One of the primary successes has been to put Imperial in touch with games companies who are interested in working with academics to push AI research in useful directions. Three British firms, including Rebellion and indie legends Introversion, are co-operating with Imperial on funded research projects.

There was, however, a further, rather more mundane reason for Imperial to become interested in games. "We want to do things which demonstrate our own interest in things which lots of our students are interested in," admits Kelly. "For lots of grey-haired academics, games are a completely foreign world - we wanted to build some bridges there."

Working with games companies has been an "interesting rollercoaster", says Kelly. "Our early engagement showed that things were not right, that the games industry didn't have much of an idea of how they might engage with academics."

Part of that problem is straightforward. Focused on the next milestone, the next deadline or the next launch window, games companies rarely spend much time thinking about problems to which they don't know the solution - yet those are exactly the problems which get academics out of bed in the morning.

"One type of enquiry we get is where a question is already solved, and you can just point them to some research, or consult for them, or send over some software," explains Colton. "That's not really what we're interested in - we want problems that don't have obvious solutions, something where we fundamentally don't know the answer so we have to do lots of experimentation, lots of old-style research."

» **TASK REQUIREMENTS**:
a – Rewrite the paragraph of the passage about Imperial and the games industry that begins "Part of that problem is straightforward" in fewer words, keeping its main facts.
b – From the passage about Imperial and the games industry above, copy out the section that opens with the words "Working with games" and closes with "in the morning.".

» **RECORDED DATA**:
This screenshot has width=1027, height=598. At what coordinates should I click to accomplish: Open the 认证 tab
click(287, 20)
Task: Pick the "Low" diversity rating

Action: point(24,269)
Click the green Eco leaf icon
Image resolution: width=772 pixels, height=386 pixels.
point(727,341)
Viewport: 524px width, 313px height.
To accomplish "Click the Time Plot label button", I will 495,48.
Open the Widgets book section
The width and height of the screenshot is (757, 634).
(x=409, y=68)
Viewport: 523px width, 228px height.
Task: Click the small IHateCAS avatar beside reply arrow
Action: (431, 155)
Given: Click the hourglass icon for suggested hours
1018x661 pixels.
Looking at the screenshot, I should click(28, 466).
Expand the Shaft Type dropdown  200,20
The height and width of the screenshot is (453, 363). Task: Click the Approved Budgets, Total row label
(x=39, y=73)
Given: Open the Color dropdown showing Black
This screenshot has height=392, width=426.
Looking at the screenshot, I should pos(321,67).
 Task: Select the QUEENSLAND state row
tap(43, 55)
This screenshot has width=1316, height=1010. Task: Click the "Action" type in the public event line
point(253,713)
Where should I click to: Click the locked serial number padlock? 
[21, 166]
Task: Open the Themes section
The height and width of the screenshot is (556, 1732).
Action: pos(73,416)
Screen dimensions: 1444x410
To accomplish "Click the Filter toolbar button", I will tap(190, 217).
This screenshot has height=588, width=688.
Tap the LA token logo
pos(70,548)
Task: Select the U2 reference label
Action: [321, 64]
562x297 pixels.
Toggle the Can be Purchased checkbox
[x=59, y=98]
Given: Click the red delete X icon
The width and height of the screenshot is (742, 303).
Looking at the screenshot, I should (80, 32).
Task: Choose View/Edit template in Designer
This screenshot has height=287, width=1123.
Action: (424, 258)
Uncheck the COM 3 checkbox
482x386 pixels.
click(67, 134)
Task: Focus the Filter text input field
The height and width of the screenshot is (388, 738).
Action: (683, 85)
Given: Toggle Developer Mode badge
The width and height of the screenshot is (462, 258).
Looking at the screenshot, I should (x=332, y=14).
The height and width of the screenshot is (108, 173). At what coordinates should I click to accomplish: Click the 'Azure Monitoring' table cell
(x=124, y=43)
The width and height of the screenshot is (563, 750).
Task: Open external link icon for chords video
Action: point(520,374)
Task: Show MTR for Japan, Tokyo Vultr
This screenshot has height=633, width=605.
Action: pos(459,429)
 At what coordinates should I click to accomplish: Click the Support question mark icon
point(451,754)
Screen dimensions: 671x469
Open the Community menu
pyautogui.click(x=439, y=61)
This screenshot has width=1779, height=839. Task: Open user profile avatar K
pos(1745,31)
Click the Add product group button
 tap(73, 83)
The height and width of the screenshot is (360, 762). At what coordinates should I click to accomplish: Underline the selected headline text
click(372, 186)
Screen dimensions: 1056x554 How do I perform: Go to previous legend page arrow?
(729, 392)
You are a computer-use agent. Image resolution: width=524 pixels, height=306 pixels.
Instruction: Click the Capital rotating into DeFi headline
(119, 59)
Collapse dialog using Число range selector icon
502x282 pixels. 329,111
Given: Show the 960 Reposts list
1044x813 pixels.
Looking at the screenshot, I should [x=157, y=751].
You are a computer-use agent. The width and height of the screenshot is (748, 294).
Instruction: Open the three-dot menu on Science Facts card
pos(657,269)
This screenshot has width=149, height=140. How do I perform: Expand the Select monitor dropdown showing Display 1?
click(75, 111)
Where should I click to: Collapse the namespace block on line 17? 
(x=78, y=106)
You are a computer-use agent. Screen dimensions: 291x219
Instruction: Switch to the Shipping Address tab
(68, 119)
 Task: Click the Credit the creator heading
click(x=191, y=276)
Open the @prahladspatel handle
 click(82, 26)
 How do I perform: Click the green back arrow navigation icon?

» **SOLUTIONS FOR EACH TASK**:
a – Part of the problem is simple: games companies focus on the next milestone, deadline or launch, so they seldom consider problems they can't solve. Those unsolved problems are the ones academics care about most.

b –
Working with games companies has been an "interesting rollercoaster", says Kelly. "Our early engagement showed that things were not right, that the games industry didn't have much of an idea of how they might engage with academics."

Part of that problem is straightforward. Focused on the next milestone, the next deadline or the next launch window, games companies rarely spend much time thinking about problems to which they don't know the solution - yet those are exactly the problems which get academics out of bed in the morning.